After the course was completed, we recruited a group of taxi drivers and bodaboda motorcycle riders, essentially motorbike taxis. Our vision is that, in the absence of formal ambulance services, these resources can be deployed instead. A separate course was run for these taxi and motorcycle riders, culminating in several simulations. Our first, a classroom simulation of Trek Medic’s ‘Beacon’ dispatch software was conducted where emergency responses were initiated and run on participants’ mobile phones. Then, the following day, we set up an exercise: two emergencies running simultaneously in two separate quarters of the city. Two teams of responders were arranged, each team comprised of two volunteers on foot, one motorbike and one taxi, all positioned in separate locations. Incident #1 was a male fallen from a boulder (it was rock city, after all) suffering a head injury and decreased consciousness. Incident #2 involved two patients struck by a passing lorry, one unconscious with a head injury and the other conscious, nursing a fractured lower arm. Fake blood was prepared, limited first aid supplies handed out (length of cardboard for a splint, blanket for a stretcher etc) and once everyone was in position the incidents were called in. Using our Beacon software, first responders were alerted to the location by text message.
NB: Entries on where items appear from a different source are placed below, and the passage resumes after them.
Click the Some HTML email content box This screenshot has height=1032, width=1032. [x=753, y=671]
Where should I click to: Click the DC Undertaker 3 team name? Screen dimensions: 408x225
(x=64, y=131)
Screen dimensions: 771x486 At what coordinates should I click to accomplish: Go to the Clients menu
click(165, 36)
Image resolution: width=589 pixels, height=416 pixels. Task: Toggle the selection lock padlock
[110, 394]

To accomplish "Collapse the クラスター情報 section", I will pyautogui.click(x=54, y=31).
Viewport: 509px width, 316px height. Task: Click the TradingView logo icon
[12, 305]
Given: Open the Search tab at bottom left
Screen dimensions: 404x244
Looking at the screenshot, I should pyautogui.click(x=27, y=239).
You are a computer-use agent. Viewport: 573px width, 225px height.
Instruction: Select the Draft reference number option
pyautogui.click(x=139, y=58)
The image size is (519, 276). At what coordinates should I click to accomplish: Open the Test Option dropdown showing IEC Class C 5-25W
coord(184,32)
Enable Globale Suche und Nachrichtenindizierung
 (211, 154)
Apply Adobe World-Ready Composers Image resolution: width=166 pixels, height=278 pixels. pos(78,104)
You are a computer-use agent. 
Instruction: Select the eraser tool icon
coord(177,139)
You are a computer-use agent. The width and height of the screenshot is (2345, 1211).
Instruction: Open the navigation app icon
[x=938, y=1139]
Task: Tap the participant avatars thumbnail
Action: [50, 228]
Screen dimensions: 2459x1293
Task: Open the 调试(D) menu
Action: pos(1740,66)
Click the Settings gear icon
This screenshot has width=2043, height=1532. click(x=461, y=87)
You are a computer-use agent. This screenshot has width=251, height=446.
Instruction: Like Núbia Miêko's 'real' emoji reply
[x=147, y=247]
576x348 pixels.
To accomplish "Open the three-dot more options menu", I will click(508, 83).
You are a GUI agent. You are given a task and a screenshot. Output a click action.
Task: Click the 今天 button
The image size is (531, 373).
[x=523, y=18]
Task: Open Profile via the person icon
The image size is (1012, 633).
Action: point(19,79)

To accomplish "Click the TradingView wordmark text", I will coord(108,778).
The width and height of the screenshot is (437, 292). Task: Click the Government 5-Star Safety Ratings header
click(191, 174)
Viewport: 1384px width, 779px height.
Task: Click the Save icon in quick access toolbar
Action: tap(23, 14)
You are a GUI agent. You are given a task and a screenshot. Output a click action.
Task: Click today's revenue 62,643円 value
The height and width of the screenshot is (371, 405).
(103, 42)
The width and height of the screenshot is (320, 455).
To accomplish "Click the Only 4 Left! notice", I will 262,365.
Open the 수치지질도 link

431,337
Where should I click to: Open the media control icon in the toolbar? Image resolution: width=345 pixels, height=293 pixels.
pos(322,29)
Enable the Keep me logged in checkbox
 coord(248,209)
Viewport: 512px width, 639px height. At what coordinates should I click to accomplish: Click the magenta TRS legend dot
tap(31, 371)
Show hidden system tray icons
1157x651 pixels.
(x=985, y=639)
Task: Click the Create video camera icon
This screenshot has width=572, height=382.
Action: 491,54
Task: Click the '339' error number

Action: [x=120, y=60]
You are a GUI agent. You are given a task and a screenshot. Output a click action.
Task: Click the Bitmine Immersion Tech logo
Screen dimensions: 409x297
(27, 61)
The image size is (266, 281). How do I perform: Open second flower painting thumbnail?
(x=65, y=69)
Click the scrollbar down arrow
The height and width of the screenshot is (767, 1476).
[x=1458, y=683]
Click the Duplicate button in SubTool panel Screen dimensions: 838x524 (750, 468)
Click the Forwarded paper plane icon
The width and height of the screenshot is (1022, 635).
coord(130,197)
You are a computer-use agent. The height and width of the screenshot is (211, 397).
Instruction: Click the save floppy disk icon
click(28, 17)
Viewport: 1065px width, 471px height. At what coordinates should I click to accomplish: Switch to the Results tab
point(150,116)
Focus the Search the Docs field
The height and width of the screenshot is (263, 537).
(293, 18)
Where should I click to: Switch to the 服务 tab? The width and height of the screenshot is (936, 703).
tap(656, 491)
They then replied with their ETA and were instructed by text to proceed. A few hitches were encountered with locating one incident (few street numbers exist in Tanzania, most just use descriptions like ‘the red house’) and the boulder case came to a grinding halt when a shepherd decided to herd his cattle over the top of the patient. But all in all, it was an enjoyable exercise and demonstrated to all the beauty and simplicity of a community first response system in action: The simplicity of basic first aid skills that save the most patients; the simplicity of text messages to dispatch; the simplicity and common sense of using whatever transport means are available in environments without ambulances.

Trek Medics and TRHM met with the Honorable Mayor of Mwanza, Stanslaus Mabula, who showed his support for a first responder program. He told us that discussions he’d had with various other foreign EMS agencies previously come to naught, mainly due to the costs implications of the modern systems they proposed. It was great to get such high level support for our mission, and we’re glad to see him getting behind TRHM.

We also toured the emergency department at Bugando, met with hospital officials and surveyed locals in the street. Finally, after several further meetings with Marko Hingi, we had an official ceremony at which Trek Medics International signed an MOU with the Tanzania Rural Health Movement (TRHM) to prepare and conduct a 6-month pilot program in Mwanza. On the same afternoon, students of our first responder course received their certificates and we celebrated on the rooftop of the student hostel at Bugando Hospital, watching the sun set over Lake Victoria.

This new partnership is an exciting one for all of us, and we’re eager to make the most of a consistently dire situation.